The individuals who run those companies, he said, don’t look at projects as the profit centers they are but instead see the billing function as a burdensome task. Filling out paperwork takes away from what they’re doing, he said, which is running their jobs. What they don’t understand, however, is that each project has to sustain itself, and the only way it's going to be successful is to get cash into the business.
However, if a subcontractor does neglect to turn in a bill, the general contractor, which must submit a pay requisition to the owner for all work completed, might have it covered and then turn in a bill for the sub’s work so the GC can get paid on schedule.
One reason a general contractor would pay the subcontractor anyway, said Oliveri, is because of the “pay when paid” clauses that are in many subcontracts. This obligates the general contractor to pay a subcontractor if it has received payment from the owner for the subcontractor’s work.
Another reason, he said, is that general contractors don’t want disruptions caused by a cash-poor subcontractor —i.e. material suppliers refusing to deliver because they haven’t been paid or employees not showing up because they haven’t seen a paycheck.

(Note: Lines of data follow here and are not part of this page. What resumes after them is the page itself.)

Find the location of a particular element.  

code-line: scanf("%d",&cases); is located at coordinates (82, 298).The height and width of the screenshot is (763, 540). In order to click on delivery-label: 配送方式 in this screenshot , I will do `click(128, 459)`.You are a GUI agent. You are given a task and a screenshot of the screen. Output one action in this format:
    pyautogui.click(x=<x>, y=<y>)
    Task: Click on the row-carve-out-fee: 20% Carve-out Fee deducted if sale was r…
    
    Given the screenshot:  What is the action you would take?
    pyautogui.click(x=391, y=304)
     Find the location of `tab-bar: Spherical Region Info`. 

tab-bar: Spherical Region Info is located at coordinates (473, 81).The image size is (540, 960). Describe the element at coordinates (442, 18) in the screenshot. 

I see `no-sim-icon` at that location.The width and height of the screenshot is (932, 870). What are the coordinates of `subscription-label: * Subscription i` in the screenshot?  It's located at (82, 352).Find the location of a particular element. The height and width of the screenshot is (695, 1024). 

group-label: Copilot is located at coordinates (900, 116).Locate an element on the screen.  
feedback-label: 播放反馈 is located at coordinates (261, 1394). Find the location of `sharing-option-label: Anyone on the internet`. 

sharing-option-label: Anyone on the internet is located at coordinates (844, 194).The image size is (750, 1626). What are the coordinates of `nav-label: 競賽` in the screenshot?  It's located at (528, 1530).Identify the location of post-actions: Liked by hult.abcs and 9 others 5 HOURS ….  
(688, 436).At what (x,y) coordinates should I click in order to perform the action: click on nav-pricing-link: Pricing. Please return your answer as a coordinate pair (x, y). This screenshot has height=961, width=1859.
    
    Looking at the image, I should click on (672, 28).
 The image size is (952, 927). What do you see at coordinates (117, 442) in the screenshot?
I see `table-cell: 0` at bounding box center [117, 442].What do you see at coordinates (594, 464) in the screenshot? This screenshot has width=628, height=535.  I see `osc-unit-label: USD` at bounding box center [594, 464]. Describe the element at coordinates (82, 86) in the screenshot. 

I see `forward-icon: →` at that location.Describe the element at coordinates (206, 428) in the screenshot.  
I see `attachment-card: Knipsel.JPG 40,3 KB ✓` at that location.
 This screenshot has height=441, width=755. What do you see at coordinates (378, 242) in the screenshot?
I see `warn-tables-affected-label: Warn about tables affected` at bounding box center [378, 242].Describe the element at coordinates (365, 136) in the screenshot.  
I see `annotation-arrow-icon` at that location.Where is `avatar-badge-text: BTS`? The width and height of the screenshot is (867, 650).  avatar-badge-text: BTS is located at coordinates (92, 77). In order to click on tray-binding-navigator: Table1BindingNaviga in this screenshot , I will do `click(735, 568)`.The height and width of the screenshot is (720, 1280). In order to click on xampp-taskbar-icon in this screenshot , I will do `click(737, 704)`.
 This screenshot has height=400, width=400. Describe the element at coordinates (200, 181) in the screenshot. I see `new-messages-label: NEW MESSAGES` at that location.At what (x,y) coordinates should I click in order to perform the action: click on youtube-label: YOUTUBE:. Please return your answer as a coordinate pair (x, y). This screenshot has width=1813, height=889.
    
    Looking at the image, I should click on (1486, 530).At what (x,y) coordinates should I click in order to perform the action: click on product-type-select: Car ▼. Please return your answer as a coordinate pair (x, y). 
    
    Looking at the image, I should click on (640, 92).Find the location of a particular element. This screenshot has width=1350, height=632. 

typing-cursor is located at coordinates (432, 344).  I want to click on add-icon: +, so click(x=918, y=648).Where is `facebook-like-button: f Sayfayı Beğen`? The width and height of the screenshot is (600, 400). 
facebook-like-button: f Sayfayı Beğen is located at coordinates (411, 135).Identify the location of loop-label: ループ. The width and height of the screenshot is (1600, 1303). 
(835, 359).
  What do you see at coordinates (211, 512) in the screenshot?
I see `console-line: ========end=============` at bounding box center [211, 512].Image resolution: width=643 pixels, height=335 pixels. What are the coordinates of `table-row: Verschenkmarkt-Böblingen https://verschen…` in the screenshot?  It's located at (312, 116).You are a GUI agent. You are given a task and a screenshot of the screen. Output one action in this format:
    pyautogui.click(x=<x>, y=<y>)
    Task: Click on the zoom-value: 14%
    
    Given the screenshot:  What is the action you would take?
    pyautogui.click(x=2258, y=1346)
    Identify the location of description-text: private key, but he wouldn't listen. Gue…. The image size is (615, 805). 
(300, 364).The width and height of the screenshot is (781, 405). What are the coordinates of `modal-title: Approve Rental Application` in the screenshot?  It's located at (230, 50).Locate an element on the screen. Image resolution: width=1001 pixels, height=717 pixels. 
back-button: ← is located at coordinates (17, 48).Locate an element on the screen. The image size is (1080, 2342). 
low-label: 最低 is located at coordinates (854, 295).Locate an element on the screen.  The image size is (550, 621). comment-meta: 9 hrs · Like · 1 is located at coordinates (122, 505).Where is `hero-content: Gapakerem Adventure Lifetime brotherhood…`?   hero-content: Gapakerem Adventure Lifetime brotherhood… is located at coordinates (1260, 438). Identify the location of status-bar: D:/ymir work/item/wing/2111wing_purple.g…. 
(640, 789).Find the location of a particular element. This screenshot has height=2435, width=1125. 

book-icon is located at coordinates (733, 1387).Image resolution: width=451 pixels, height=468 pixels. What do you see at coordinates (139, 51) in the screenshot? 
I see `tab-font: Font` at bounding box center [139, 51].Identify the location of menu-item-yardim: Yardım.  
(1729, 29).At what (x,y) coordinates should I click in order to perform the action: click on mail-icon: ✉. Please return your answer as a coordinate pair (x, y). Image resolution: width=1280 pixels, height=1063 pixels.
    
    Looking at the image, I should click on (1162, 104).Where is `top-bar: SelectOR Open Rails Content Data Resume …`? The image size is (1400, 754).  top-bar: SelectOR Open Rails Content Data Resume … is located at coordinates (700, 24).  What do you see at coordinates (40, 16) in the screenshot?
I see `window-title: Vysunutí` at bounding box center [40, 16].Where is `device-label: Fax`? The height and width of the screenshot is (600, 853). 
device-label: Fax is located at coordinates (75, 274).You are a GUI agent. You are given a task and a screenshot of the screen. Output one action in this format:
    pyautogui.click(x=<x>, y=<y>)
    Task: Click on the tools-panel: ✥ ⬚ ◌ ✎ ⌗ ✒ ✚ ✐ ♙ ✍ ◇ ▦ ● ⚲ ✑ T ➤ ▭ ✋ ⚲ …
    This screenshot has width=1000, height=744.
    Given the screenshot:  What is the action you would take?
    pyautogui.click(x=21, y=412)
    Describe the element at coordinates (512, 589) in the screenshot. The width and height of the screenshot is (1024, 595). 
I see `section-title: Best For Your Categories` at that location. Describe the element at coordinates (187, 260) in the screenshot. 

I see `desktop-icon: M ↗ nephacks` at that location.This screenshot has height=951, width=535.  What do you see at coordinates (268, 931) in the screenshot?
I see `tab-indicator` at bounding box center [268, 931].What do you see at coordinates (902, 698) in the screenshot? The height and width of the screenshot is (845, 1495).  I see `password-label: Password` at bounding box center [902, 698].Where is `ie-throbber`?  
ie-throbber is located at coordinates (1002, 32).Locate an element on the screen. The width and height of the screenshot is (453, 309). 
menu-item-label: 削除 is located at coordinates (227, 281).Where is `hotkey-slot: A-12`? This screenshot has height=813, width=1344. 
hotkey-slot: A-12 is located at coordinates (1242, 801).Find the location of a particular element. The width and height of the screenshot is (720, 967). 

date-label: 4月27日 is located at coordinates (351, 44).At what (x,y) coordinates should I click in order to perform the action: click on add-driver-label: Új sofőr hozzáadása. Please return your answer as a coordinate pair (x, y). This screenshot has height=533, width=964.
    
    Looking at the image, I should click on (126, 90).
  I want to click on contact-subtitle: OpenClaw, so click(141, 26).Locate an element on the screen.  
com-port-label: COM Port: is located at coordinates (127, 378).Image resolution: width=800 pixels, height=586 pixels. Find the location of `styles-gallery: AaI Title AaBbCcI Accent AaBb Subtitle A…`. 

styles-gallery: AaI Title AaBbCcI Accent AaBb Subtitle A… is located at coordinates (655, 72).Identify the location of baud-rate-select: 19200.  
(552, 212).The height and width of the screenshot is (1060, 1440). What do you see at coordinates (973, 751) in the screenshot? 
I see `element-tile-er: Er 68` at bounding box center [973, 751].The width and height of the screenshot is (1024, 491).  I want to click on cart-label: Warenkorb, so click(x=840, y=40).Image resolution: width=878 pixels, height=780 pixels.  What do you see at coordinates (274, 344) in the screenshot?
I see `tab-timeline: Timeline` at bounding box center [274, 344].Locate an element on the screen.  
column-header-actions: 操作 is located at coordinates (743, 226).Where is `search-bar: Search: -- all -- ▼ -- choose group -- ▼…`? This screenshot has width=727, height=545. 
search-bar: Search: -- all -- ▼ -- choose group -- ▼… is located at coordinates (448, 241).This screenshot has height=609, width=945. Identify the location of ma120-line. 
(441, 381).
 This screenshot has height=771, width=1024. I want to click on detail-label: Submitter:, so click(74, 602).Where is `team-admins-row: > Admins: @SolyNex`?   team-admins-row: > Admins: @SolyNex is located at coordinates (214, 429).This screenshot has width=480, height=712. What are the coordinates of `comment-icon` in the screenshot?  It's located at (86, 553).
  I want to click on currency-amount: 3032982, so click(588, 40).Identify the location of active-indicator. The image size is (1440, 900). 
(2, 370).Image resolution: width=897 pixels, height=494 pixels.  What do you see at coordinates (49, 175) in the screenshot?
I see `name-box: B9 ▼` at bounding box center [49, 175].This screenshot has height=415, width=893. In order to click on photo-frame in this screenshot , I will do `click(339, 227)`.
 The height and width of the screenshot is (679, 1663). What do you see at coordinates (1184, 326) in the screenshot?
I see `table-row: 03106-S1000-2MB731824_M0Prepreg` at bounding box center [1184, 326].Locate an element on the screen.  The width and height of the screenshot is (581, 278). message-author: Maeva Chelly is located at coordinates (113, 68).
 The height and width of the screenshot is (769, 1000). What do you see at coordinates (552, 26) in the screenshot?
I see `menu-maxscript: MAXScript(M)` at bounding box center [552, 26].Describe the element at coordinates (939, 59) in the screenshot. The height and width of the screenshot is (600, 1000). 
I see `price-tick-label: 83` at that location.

Submitting incorrect invoices
Even when construction firms do submit their billing on time, sometimes the invoices aren't for the right amount.
Subcontractors especially, DeHaut said, may try to front-load a pay application to get a little extra cash flow by stating that they have completed a higher percentage of work than they actually have. “That’s never a good idea,” he said. Sometimes those applications sail through, but if the architect or a bank inspector checks the project paperwork to verify the numbers, it can lead to a loss of the sub's credibility and delays the payment process.
But one area where contractors can often bill legitimately in advance of work performed — but don’t — is when the necessary materials have been delivered to the site or to an approved offsite storage location. That issue, DeHaut said, should be worked out before subcontractors sign their contracts. Depending on the trade, the materials could represent a significant portion of the subcontract amount, and the subcontractors’ suppliers might not wait until after installation to be paid.
Making change order mistakes
And then there are change orders. Mistakes here tend to happen more on subcontractor applications and are often a result of miscommunication in the field.
Contractors might think additional work they have performed is approved, even though they haven’t received a fully executed change order from the customer yet, so they bill for it anyway.
In a system like Textura, Rowe said, unapproved change orders won’t process, so it brings the issue to the forefront right away.
In order to help avoid confusion around change orders, DeHaut said, using the American Institute of Architects’ G702 Application for Payment and the accompanying G703 Continuation Sheet forms help keep paying status and change order information organized.
“It’s an accurate reflection of the work,” he said, “and makes the job [of tracking them] easier. [The forms are] upfront and tend to help avoid disputes at the end.”
Not negotiating retainage
Subcontractors also miss opportunities to apply for a reduction in the amount of retainage that general contractors often hold out of their payments because they don’t realize they can. Typically, 10% of the contract amount is withheld, but that is sometimes reduced to 5% or lower when the project hits a certain percentage of completion milestone.
“I definitely feel like the subcontractor community should become very well educated in that because there are certain states that have very specific retainage rules, and if they're not aware of that, they could be missing out,” Rowe said.
The real lesson here, Oliveri said, is that contractors and subcontractors should be billing as often as they can for as much as they can within the limits of their contracts.